Where commercial intermediaries are involved the full rigours of the UK’s Payment Services Regulations will apply. This would give consumers using stablecoins for payments the same rights as current users of regulated payment services. For example, the PSRs give consumers rights to transparent information (about fees, rates, processing times), refunds for unauthorized payments and a right to rectification of errors in processing transactions.

The regulations will not cover peer-to- peer stablecoin transfers where the payment service underpinning or facilitating the transfer is not offered on a commercial basis. Nor will they cover the purchase of stablecoin using fiat currency as this is already regulated under the PSR 2017.

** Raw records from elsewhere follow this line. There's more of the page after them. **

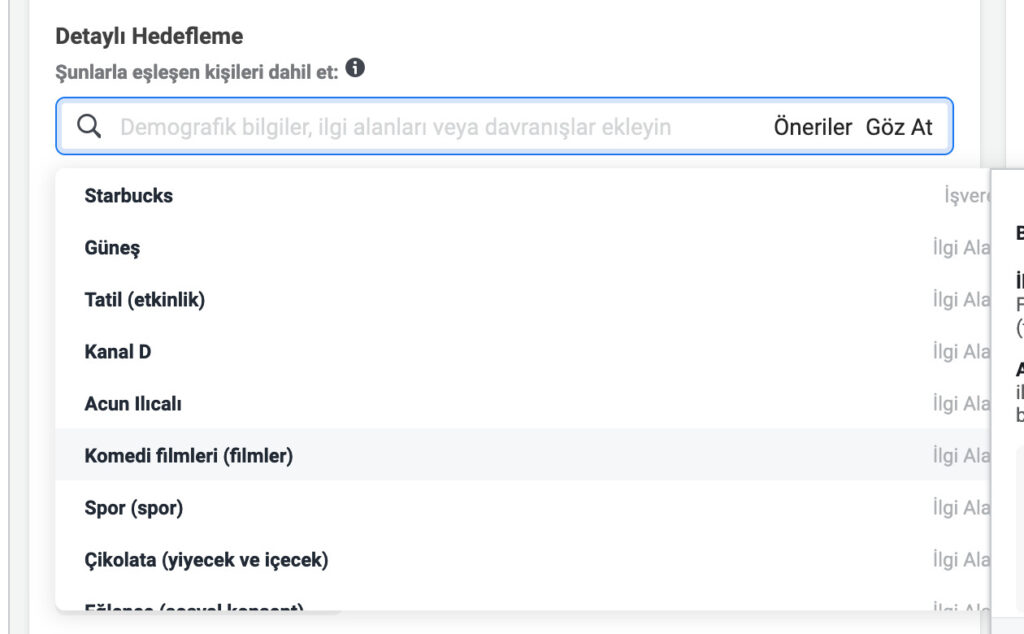This screenshot has height=634, width=1024.
Task: Click the category label on the Spor row
Action: click(960, 508)
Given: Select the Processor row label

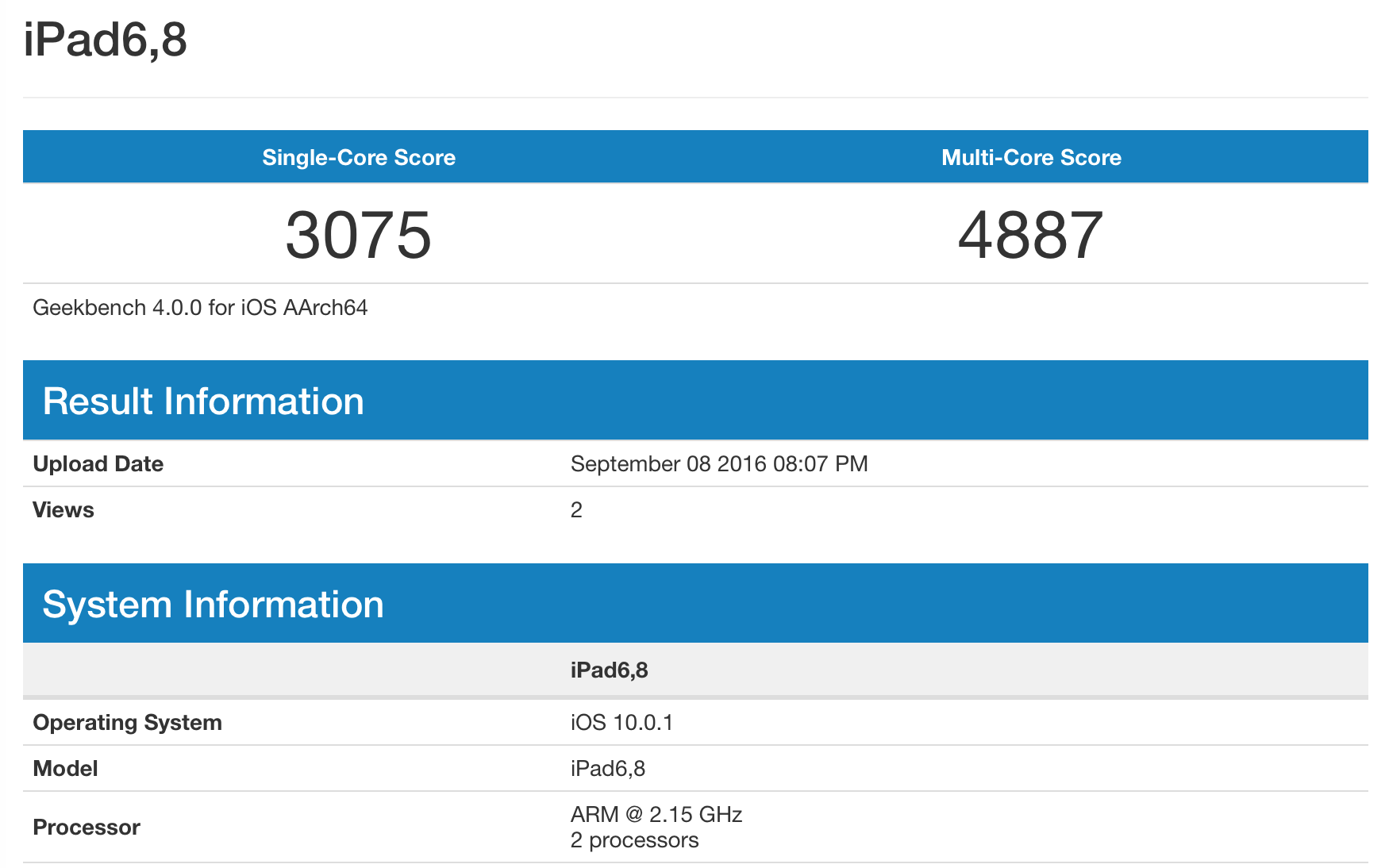Looking at the screenshot, I should [x=87, y=827].
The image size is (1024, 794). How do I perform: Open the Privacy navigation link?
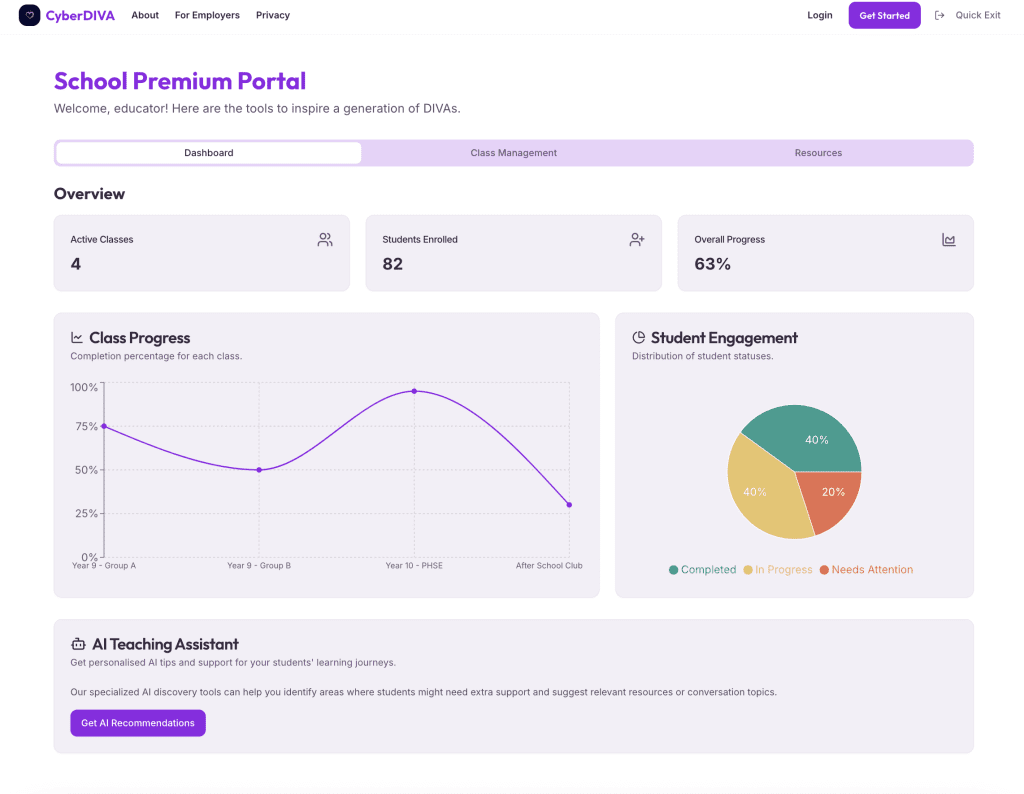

Geographically, it is envisaged that the PSRs will cover: (1) payment transactions involving UK consumers, where at least one end of the transaction is in the UK; or (2) UK firms facilitating payment transactions, regardless of whether the transaction takes place in the UK.

**PAYMENTS: OVERSEAS STABLECOINS**

The intention is that the new regime would cover the use of fiat-backed stablecoin issued in or from the UK (which would be a regulated activity) ensuring that such coins are suitable for use in payments. However, the Treasury is also considering how to create a separate pathway for fiat-backed stablecoins issued outside of the UK (’overseas stablecoins’) to be used for payments within the UK.

The FCA is exploring workability of an approach whereby the arranger of the payment (i.e. the entity who facilitates the individual or merchant to pay or be paid using a fiat- backed stablecoin) is authorised by the FCA and is responsible for ensuring an overseas stablecoin meets FCA standards. Under this approach, the firm arranging the stablecoin payment services (the “Payment Arranger”) would only be allowed to initiate/arrange a payment if it was satisfied the stablecoin met the requisite FCA standards.

The Payment Arranger would be under a duty to report to the FCA in the event of non-compliance. In this scenario the facilitation of payments in the UK by the Payment Arranger must cease immediately. It is proposed that the FCA will have powers to take action against Payment Arrangers where they have not undertaken adequate checks against its standards.

**CONCLUSION**

The broad contours of the new regime are now apparent. Whether Sterling will enjoy its own on-chain summer remains to be seen.